On the grass behind the theater – once a fire station – two teenagers embraced each other and slow-danced. They wore sheepish grins as they took each other’s hands, swaying and revolving to the music. Iron & Wine and Graffiti6 and Elliot Smith floated from my portable speakers. Curious dog walkers with waddling pugs and sweaty joggers threw sidelong glances.
It was week four, opening day, only hours before curtain. Our Romeo and our Juliet were nervous. Would their performance be believable?
The three of us met behind the theater to explore the act of falling in love. The two teenagers began by locking eyes, standing quiet for twenty minutes without once letting their glances dart sideways. Most students would feel too awkward to dance along the streets of Charlestown. But these two seventeen-year-old actors were willing to try.
In theater such willingness is called “saying yes.”
Saying yes is the number one rule of improv. If your improv partner says: “That soup you’re eating looks delicious!” and you respond, “I’m not eating soup,” the skit falls flat. In our converted black box theater saying yes became the first rule and promise of our ensemble.
Last summer, as a teaching artist for Actors Shakespeare Project, my July crackled with witches and Scottish thanes. This year we – ten students and four teachers – took up residence in the bloody streets of Verona. Our students were a demographic chart of the Boston area. Our ensemble came from the suburbs and from the heart of the city; from public schools, from exams schools and from private schools. Some had years of acting experience in camps and school plays and some came with no formal theatrical training. What set them apart from their peers was that these ten teenagers were willing, even eager, to say yes.
Saying yes can be challenging in any setting, particularly in the confines of a traditional school classroom. Raising your hand, offering up the answer to a math problem, sharing a poem, proposing a hypothesis – they all open you to vulnerability. I have had 6th graders and college students of mine say no. I have had students as far as Thailand and Cambodia and as close as Charlestown say no. School textbooks and tests are lined with “right” and “wrong” answers and school halls are varnished in peer pressure and the shine of social status.
The black box exists outside this norm.
Over the course of four weeks I watched as ten teenagers chose instead to just say yes.
They said yes to playing improv games that required them to squirm like jello and row furiously like Viking warriors.
They said yes to walking and running and crawling through our theater to explore the space.
Two young men said yes to locking hands and attempting to push each other across a room while yelling their lines and furrowing their brows.
One young woman said yes to chortling like an old man with a beer belly and then cooing like a baby girl.

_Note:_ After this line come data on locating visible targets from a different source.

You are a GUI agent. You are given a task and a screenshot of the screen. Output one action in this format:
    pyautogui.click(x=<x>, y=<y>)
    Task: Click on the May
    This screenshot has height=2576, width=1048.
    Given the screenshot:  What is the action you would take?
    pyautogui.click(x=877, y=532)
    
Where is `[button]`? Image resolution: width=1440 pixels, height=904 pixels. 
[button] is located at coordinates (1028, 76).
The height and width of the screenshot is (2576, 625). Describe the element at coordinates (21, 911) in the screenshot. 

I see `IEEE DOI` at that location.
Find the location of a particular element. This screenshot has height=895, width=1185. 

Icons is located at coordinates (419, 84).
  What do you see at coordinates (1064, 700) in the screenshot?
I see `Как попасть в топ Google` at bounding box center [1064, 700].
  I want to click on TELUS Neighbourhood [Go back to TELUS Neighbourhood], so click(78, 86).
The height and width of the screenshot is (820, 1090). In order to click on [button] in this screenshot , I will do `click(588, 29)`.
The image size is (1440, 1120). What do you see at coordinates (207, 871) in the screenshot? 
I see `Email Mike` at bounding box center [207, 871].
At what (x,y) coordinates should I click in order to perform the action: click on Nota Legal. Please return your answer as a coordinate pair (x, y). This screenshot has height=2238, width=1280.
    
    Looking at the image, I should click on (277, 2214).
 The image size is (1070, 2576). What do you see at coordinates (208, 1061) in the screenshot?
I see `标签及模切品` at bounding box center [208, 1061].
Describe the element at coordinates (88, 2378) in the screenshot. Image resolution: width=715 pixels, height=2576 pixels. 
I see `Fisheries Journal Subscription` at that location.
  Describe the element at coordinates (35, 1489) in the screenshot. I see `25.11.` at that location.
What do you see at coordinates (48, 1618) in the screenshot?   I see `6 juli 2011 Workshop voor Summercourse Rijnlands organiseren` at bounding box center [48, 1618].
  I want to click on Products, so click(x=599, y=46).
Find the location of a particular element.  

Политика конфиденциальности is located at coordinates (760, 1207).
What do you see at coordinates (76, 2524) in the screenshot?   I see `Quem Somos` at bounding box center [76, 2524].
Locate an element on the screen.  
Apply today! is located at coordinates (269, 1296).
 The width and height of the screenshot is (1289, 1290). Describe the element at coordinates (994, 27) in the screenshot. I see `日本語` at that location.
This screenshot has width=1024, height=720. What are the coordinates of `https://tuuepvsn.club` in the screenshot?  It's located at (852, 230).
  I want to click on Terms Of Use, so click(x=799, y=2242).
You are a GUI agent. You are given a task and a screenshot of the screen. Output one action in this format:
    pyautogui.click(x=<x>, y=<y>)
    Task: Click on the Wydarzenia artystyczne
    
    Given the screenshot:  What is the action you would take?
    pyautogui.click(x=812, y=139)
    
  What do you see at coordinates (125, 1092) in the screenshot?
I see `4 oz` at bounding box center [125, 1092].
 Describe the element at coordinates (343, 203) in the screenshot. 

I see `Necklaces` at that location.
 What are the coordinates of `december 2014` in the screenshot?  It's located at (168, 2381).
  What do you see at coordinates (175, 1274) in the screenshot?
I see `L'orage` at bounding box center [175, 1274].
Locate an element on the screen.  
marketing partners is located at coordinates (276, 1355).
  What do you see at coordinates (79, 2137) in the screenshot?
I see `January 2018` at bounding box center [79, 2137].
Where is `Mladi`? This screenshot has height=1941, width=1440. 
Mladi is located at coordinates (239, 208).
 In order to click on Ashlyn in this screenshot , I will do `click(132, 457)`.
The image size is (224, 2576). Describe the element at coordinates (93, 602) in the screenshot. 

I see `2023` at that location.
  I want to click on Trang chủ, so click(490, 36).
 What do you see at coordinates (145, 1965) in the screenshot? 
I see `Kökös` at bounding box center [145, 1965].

Everyone said yes to playing games of Mafia every day (four weeks straight) during lunch, holding heated debates and flinging accusations, in each subsequent game, about who might be suspect.
One young man said yes to swinging his arms in the air for an entire monologue. Another young woman said yes to trying not to smile (a real feat for her).
In four weeks our students said yes to dancing in the rain, to singing, to arguing about character backstories, to fake punching each other in the nose, to sharing painful stories, to laughing out loud and crying out load.
It is not easy saying yes. You need three things. You need peers that won’t snicker, you need teachers who won’t seek “correct” answers, and you need a space wide open to allow students to spin and floors strong enough to encourage students to leap.
And if you are lucky enough for such a convergence, then Romeo and Juliet waltz in a park, while dog walkers stare and at least one teacher smiles.